List each line in the records below that contains the word "green", copying every such line in full.

> [Items]:
==========

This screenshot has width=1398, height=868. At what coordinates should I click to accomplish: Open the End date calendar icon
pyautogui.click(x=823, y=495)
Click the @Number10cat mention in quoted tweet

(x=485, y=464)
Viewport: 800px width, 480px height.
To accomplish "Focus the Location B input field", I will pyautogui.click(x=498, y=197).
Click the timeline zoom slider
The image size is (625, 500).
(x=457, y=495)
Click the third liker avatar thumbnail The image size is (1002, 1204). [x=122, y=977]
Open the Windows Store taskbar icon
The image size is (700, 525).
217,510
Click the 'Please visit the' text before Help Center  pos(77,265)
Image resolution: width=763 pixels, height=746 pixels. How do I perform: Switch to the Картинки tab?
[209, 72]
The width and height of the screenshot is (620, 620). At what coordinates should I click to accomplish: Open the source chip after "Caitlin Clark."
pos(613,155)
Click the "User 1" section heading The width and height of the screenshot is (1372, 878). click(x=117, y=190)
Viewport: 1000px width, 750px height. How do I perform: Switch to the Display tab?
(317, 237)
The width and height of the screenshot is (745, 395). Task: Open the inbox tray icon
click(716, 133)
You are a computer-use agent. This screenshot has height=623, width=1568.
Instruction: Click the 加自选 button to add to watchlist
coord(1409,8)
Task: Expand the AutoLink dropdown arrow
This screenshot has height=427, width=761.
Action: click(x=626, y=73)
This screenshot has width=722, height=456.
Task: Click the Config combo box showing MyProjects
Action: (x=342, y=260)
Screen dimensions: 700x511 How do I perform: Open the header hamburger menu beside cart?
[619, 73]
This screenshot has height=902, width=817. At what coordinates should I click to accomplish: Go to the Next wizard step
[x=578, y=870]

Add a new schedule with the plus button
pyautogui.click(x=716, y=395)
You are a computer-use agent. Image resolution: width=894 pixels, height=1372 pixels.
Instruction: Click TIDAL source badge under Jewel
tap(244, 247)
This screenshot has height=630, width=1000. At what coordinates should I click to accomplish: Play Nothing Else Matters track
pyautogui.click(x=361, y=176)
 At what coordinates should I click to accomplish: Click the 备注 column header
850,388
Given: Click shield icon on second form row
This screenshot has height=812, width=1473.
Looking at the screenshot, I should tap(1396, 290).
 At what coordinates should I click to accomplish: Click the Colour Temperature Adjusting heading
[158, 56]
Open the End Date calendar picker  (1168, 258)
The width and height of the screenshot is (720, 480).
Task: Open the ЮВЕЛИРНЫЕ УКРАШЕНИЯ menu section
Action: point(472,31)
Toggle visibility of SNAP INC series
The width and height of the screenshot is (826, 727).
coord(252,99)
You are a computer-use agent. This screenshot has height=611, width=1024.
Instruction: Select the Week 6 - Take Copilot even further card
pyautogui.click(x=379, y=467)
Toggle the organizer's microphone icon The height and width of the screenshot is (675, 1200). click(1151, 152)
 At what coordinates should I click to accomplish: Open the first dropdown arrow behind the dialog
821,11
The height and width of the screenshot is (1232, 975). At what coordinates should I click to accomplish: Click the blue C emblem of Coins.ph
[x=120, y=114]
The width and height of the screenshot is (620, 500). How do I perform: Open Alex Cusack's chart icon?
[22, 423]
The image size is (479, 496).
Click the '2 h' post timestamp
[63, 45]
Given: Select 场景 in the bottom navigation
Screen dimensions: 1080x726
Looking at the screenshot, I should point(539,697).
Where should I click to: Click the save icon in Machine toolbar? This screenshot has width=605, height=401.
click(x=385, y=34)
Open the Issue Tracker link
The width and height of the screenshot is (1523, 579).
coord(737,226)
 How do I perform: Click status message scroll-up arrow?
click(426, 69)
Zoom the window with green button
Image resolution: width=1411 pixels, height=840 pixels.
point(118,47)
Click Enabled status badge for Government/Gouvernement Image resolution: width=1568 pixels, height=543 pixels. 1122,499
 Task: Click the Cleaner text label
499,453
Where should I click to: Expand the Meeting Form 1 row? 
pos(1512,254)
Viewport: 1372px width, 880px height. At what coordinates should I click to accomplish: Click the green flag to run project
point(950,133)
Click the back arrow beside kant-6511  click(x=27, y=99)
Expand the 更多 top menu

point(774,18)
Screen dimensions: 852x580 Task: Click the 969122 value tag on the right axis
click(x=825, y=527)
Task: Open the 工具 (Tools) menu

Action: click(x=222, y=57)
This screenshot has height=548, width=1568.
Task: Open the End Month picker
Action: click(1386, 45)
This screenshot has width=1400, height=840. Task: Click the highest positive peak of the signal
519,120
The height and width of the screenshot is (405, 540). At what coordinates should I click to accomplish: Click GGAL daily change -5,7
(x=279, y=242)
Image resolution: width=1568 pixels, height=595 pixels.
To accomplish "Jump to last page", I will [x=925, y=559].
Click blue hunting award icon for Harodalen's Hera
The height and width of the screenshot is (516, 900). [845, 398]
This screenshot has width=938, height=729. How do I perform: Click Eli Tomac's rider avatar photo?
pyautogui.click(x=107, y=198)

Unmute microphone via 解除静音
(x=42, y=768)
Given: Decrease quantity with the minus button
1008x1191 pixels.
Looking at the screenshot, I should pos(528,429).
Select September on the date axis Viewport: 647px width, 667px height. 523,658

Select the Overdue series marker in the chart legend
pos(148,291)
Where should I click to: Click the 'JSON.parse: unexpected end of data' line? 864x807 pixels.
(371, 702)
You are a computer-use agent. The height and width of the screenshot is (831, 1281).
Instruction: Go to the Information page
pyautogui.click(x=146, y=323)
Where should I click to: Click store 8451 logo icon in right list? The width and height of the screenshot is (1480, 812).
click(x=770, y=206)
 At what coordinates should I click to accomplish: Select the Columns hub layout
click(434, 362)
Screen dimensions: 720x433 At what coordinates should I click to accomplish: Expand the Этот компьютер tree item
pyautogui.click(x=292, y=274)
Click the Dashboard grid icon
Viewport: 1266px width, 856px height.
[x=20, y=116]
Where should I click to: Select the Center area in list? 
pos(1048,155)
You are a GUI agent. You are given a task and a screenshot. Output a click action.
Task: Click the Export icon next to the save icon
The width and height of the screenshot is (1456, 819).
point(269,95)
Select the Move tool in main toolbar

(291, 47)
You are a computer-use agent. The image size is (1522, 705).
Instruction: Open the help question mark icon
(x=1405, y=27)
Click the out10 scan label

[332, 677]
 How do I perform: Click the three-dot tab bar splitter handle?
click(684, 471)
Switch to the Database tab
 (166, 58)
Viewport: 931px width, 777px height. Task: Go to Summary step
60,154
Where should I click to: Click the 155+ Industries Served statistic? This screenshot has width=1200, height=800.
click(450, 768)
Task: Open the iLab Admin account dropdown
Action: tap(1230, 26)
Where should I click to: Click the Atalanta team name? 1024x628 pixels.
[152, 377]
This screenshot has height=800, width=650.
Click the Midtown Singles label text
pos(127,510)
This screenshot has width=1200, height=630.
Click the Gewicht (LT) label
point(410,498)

==========

> [Written answer]:
Zoom the window with green button
Viewport: 1372px width, 880px height. At what coordinates should I click to accomplish: Click the green flag to run project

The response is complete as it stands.